→ Goal of the exercise
Reply with every entry, repeated exactly as given.

Items listed in a dataset:
>>>

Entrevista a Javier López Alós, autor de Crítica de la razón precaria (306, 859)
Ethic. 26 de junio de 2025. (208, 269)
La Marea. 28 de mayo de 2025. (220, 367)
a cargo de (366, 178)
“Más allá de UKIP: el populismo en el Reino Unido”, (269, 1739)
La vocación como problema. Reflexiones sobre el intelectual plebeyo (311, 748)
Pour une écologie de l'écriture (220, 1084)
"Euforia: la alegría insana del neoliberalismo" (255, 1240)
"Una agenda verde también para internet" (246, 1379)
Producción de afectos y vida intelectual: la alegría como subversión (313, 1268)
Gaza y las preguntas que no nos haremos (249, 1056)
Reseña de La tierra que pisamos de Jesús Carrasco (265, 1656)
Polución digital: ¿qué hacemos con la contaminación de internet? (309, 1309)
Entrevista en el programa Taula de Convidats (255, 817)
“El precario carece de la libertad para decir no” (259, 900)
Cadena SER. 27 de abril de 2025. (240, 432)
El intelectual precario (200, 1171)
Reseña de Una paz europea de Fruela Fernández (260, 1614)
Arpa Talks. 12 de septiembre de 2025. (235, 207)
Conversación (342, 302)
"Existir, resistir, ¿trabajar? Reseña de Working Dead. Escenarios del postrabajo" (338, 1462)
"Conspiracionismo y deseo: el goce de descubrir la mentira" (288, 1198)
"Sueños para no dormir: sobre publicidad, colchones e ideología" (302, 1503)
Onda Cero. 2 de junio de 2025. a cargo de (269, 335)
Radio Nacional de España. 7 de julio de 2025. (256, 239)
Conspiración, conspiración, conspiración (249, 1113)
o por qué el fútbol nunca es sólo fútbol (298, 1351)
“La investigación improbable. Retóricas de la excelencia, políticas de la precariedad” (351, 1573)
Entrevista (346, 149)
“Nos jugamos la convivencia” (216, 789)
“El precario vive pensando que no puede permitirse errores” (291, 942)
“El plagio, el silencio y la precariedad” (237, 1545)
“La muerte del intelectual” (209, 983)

<<<

→ Solution for this exercise
Entrevista a Javier López Alós, autor de Crítica de la razón precaria (306, 859)
Ethic. 26 de junio de 2025. (208, 269)
La Marea. 28 de mayo de 2025. (220, 367)
a cargo de (366, 178)
“Más allá de UKIP: el populismo en el Reino Unido”, (269, 1739)
La vocación como problema. Reflexiones sobre el intelectual plebeyo (311, 748)
Pour une écologie de l'écriture (220, 1084)
"Euforia: la alegría insana del neoliberalismo" (255, 1240)
"Una agenda verde también para internet" (246, 1379)
Producción de afectos y vida intelectual: la alegría como subversión (313, 1268)
Gaza y las preguntas que no nos haremos (249, 1056)
Reseña de La tierra que pisamos de Jesús Carrasco (265, 1656)
Polución digital: ¿qué hacemos con la contaminación de internet? (309, 1309)
Entrevista en el programa Taula de Convidats (255, 817)
“El precario carece de la libertad para decir no” (259, 900)
Cadena SER. 27 de abril de 2025. (240, 432)
El intelectual precario (200, 1171)
Reseña de Una paz europea de Fruela Fernández (260, 1614)
Arpa Talks. 12 de septiembre de 2025. (235, 207)
Conversación (342, 302)
"Existir, resistir, ¿trabajar? Reseña de Working Dead. Escenarios del postrabajo" (338, 1462)
"Conspiracionismo y deseo: el goce de descubrir la mentira" (288, 1198)
"Sueños para no dormir: sobre publicidad, colchones e ideología" (302, 1503)
Onda Cero. 2 de junio de 2025. a cargo de (269, 335)
Radio Nacional de España. 7 de julio de 2025. (256, 239)
Conspiración, conspiración, conspiración (249, 1113)
o por qué el fútbol nunca es sólo fútbol (298, 1351)
“La investigación improbable. Retóricas de la excelencia, políticas de la precariedad” (351, 1573)
Entrevista (346, 149)
“Nos jugamos la convivencia” (216, 789)
“El precario vive pensando que no puede permitirse errores” (291, 942)
“El plagio, el silencio y la precariedad” (237, 1545)
“La muerte del intelectual” (209, 983)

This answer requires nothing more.